夫は、ゴキゲンで通う私に「しゃべりすぎて肝心なことを忘れて、他の人に迷惑をかける」と心配する始末。
夫の危惧は的中し、通いはじめて間もない頃、ヨソ様のスニーカーを履き違えて帰り、次回、訪れるまでまったく気づかなかった。いざ整骨院に行こうと、靴入れ用の棚を開けたところ、見知らぬスニーカーが一足。で、自分のスニーカーがない。
なんでやねん!?
娘たちに、「あたしの靴がない! あんたらが履いたンとちゃうか」
「なんで、あたしらが、ママの靴を履くんよ。サイズがちがうのに」
この過ちがどこで起きたのか、しばし考える。靴を脱ぐのは、限られた場所しかない。自分のものでないスニーカーを持ち、べつのスニーカーを履いて恐る恐る出かける。

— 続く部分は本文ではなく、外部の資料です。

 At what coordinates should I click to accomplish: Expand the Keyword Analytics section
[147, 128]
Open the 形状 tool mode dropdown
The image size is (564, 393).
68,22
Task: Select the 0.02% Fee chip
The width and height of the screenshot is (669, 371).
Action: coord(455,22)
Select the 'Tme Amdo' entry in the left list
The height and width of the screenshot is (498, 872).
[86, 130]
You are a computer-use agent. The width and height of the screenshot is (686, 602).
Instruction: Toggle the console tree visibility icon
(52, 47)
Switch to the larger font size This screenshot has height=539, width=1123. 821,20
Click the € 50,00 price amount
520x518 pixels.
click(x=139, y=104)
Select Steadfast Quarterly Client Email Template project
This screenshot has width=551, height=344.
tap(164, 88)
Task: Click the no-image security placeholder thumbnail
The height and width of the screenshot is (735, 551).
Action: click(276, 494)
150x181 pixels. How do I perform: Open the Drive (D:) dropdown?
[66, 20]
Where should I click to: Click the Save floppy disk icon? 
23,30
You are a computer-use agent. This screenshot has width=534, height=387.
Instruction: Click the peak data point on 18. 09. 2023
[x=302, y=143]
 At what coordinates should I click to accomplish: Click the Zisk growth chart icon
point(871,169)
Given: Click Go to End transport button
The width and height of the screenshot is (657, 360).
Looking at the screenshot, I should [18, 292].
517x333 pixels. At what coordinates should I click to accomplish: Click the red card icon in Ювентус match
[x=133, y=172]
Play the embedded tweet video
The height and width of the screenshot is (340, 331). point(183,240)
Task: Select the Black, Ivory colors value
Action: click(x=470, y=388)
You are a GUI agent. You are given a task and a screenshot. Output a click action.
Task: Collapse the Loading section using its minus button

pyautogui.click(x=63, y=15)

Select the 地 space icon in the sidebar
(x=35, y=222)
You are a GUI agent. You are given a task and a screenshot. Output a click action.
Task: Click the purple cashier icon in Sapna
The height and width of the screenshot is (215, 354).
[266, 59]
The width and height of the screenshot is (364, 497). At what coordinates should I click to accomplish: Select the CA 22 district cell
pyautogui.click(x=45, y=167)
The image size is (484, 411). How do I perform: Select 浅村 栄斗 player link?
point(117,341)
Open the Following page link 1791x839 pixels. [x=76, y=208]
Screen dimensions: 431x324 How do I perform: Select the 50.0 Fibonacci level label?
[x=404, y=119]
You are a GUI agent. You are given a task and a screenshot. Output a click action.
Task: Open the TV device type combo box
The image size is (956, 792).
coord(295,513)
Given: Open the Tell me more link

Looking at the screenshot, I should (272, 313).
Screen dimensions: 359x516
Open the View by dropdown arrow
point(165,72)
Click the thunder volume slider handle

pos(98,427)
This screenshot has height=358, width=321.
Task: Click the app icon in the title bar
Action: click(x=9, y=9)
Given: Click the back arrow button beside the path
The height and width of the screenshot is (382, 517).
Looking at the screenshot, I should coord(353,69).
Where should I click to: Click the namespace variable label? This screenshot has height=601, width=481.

運のわるいことに、被害を受けた方がちょうど来院されていた。お詫びし、なんとかことなきを得たが、娘に「自分の足より小さい靴を履いて、なんの違和感もなかったン? 色もゼンゼンちがうのに」と呆れられたが、履き心地の悪さをまったく感じなかった。
幼い頃から、同種の失敗をあまた重ねてきた。ご遺族を先頭にした長い葬列に自転車でつっこむとか、学校でマフラーを編む授業に腹巻の長さにも達しない穴だらけのしろものを編み、教師に点数のつけようがないといわれたとか――。
映画を見るか漫画を読む趣味しかなかった私が、三十半ばで文章をつづるようになったのは、驚天動地の出来事だった。
思わぬ出来事はいまもつづき、週三回、長身美人に鍼灸治療をしてもらっている。
前世はモテない男性だったと信じて疑わない私は、女性として再生したことで、長身美人と親しく話し、目の保養ができる幸運にめぐまれた。
おかげさまで、どうしても治らなかった逆流性胃腸炎がラクになった。食欲が以前にもまして旺盛になり、腹まわりに脂肪がさらに蓄積するという後遺症はさておいて、胃を治すツボが足首にあるとはじめて知った。肩凝りも改善した。当初は半信半疑だったが、効果があると知ったいま、東洋医学も捨てたものじゃないと思うようになった。
にしても、余命宣告されて、誤診だとわかるまでの四ヵ月はなんだったのか!
いずれやってくる日のための予行演習だったと、いまは思っている。人生はつかのまにすぎない。時は止まってくれないが、整骨院で治療を受けている、つかのまは〝憂き世〟を忘れさせる。
スタッフのみなさん、どうもありがとう!!
物忘れがひどく騒がしいババァに辛抱してくださって、感謝しています。